- **Source document**:
::::

Caribbean bananas

Caribbean Bananas – A Brief History and Prayer For The Future

Bananas are omnipresent in the Caribbean. They’re as ingrained in our cuisine and the very fabric of West Indian culture as any fruit under the sun. It’s a little hard to believe, then, that bananas are not endemic to the region. It’s true, though. All of the bananas that we love today descend from two different kinds of wild fruit native to Southeast Asia. The first, Musa Acuminta, originates in Malaysia. The second, Musa Balbisiana, is from India. They somehow cross-fertilized thousands of years ago, eventually mutating into the beloved banana of today. There exists more than 100 different types of bananas. Caribbean bananas produced for export and local grocery sales are of the Cavendish variety pictured above unripened, of course. This, though, was not always so.

When Big Mike Was Top Banana

Spanish missionaries initially brought bananas to the Americas during the early 1500’s. From that time until the 1950’s, the Gros Michel was top banana in the region and across the globe. This made sense as the Gros Michel is hearty and tough. (So strong, in fact, that its nickname is “Big Mike!”) As such, getting them to market didn’t require much packaging, special storage, or handling.

::::

- **Action item A**: Copy word for word the passage of the Caribbean bananas text that begins at the words "Caribbean Bananas –" and stops after the words "not always so.".
- **Action item B**: Resume the piece on Caribbean bananas, picking up right after its last sentence.

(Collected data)

::::

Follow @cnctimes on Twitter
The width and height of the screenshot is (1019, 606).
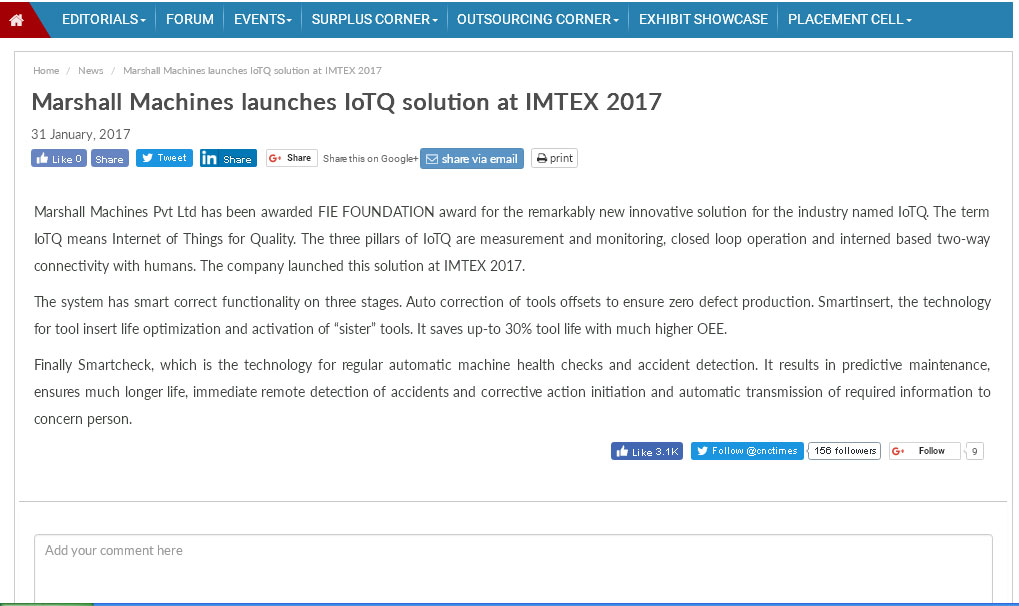[x=747, y=451]
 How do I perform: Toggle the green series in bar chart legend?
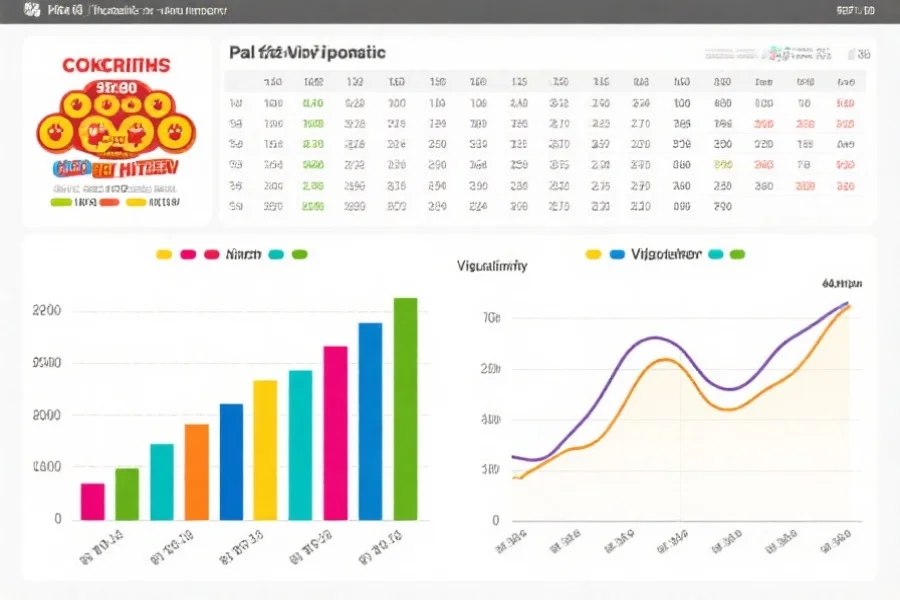(298, 255)
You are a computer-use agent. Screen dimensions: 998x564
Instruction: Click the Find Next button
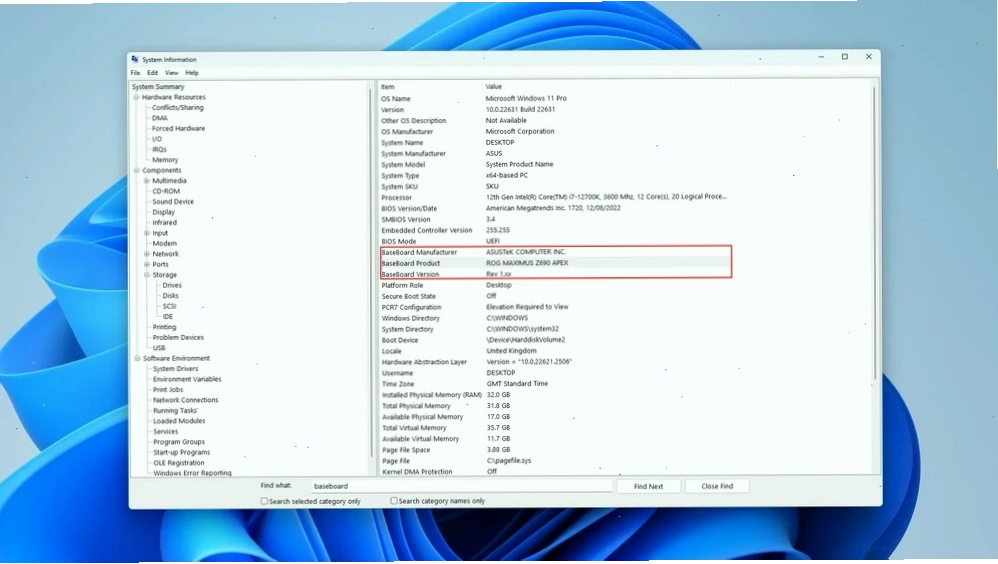click(x=648, y=486)
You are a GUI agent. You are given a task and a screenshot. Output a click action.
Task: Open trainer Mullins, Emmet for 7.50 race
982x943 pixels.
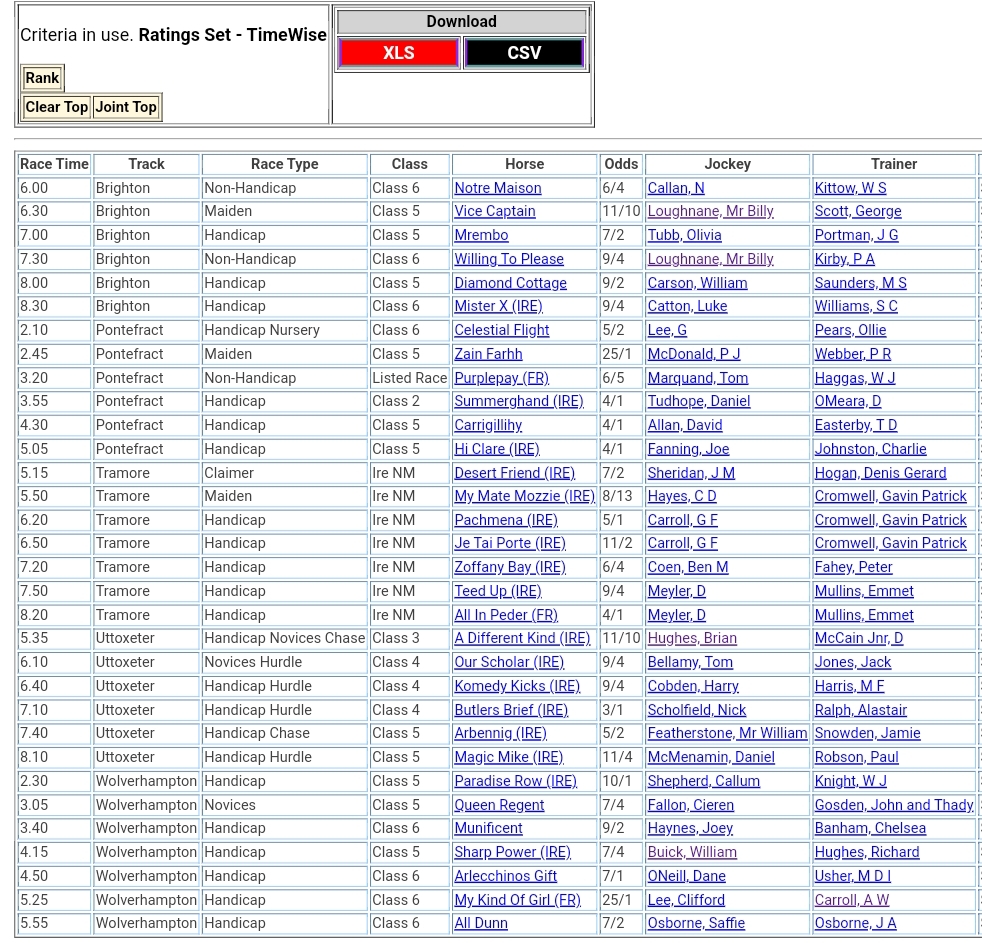[863, 591]
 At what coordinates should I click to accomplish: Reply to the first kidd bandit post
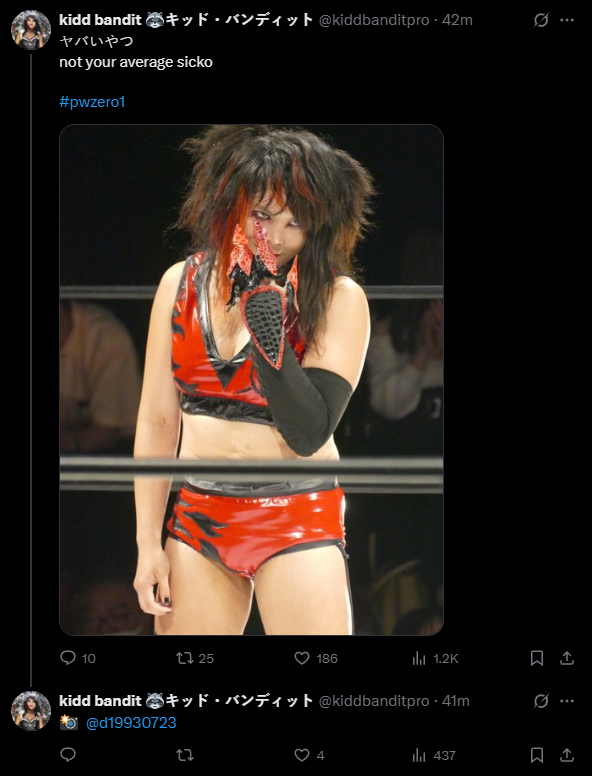point(77,658)
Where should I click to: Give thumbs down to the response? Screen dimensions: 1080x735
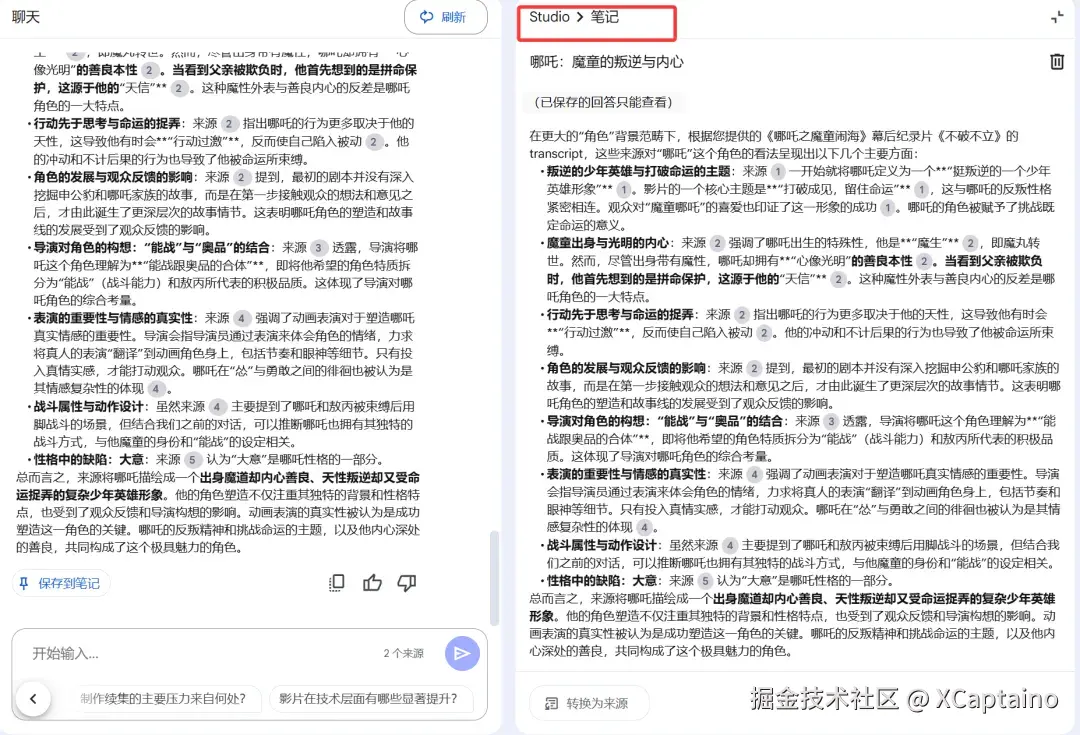point(407,583)
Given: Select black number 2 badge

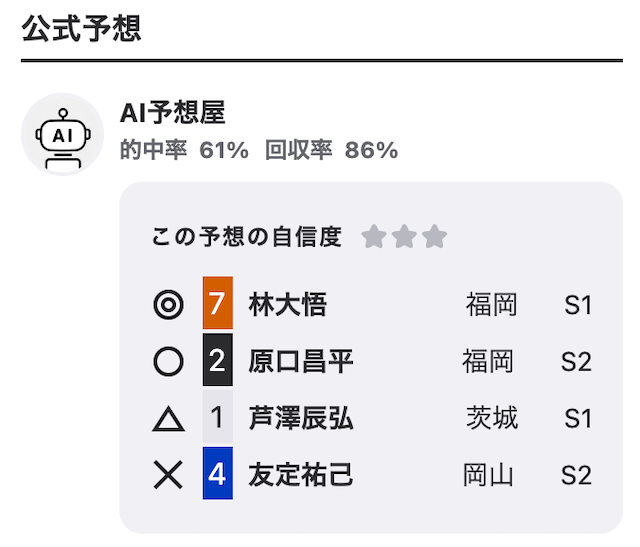Looking at the screenshot, I should point(218,360).
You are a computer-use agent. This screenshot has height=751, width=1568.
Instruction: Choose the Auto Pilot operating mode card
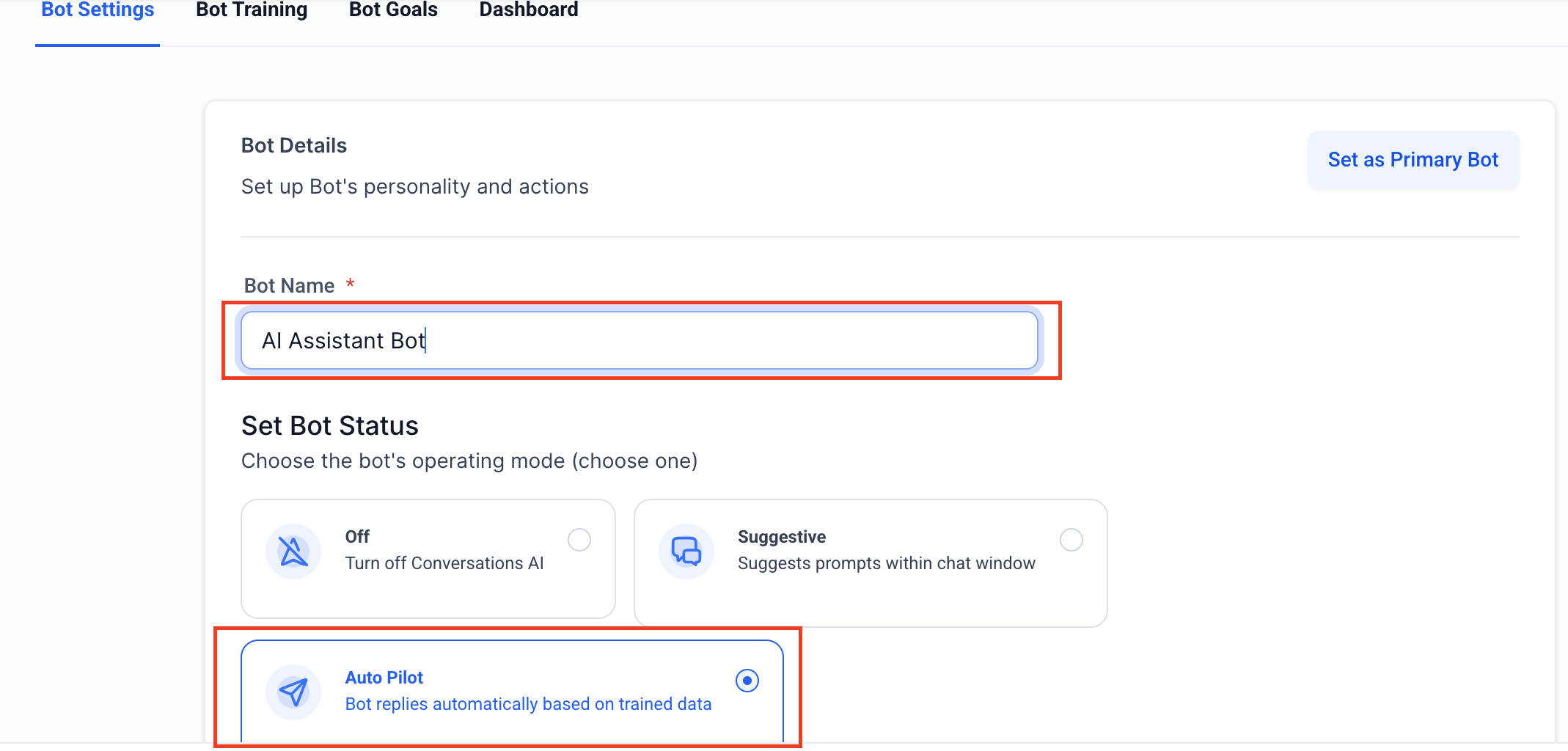pyautogui.click(x=512, y=692)
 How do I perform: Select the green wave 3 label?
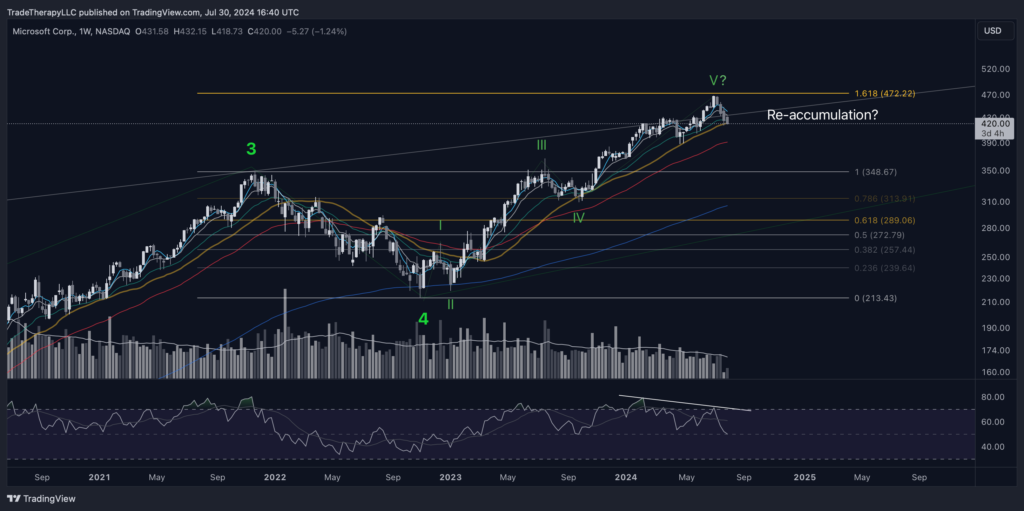tap(251, 149)
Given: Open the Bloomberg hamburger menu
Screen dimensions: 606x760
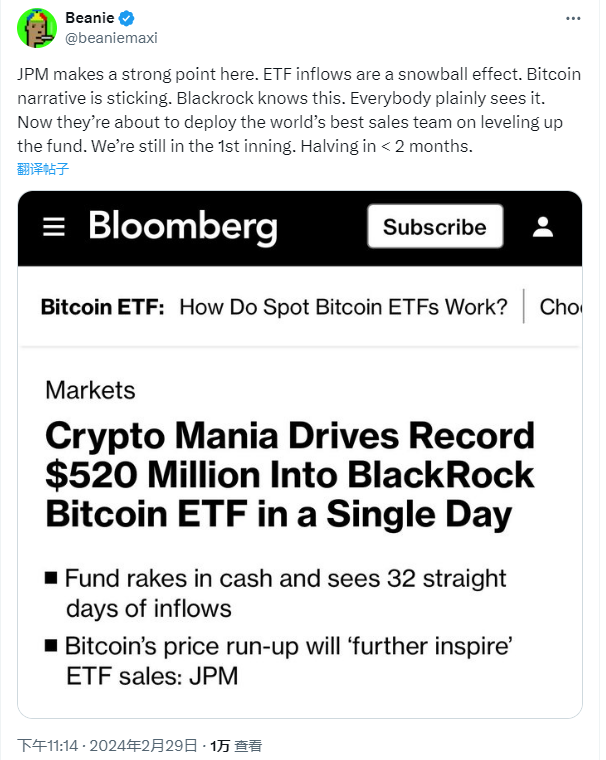Looking at the screenshot, I should coord(54,226).
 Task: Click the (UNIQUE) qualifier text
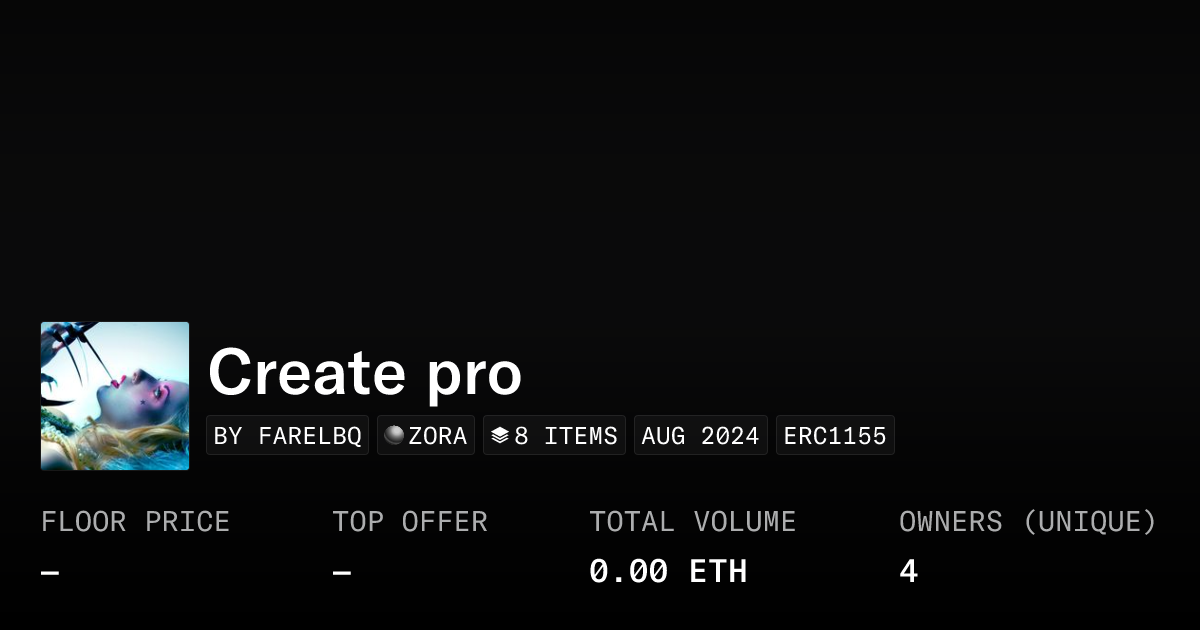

::::

- **Response box A**:
Caribbean Bananas – A Brief History and Prayer For The Future

Bananas are omnipresent in the Caribbean. They’re as ingrained in our cuisine and the very fabric of West Indian culture as any fruit under the sun. It’s a little hard to believe, then, that bananas are not endemic to the region. It’s true, though. All of the bananas that we love today descend from two different kinds of wild fruit native to Southeast Asia. The first, Musa Acuminta, originates in Malaysia. The second, Musa Balbisiana, is from India. They somehow cross-fertilized thousands of years ago, eventually mutating into the beloved banana of today. There exists more than 100 different types of bananas. Caribbean bananas produced for export and local grocery sales are of the Cavendish variety pictured above unripened, of course. This, though, was not always so.

- **Response box B**:
Cavendish bananas, though, are much the opposite. From a mass production standpoint, you might even call them fragile.

So, how and why did the decidedly more delicate Cavendish become king of Caribbean bananas?

Plant Pandemic Hits Caribbean Bananas  

A massive outbreak of a plant disease known as Panama disease (Fusarium wilt) in the 1950’s effectively wiped out the Gros Michel. Everyone has an achilles heel; a personal Kryptonite. For the Gross Michel, the particularly aggressive wilting disease somehow named for Panama was it.

Cavendish bananas have largely thrived in the tropics ever since. It’s said, though, that a new strain of Panama disease is threatening even the Cavendish these days.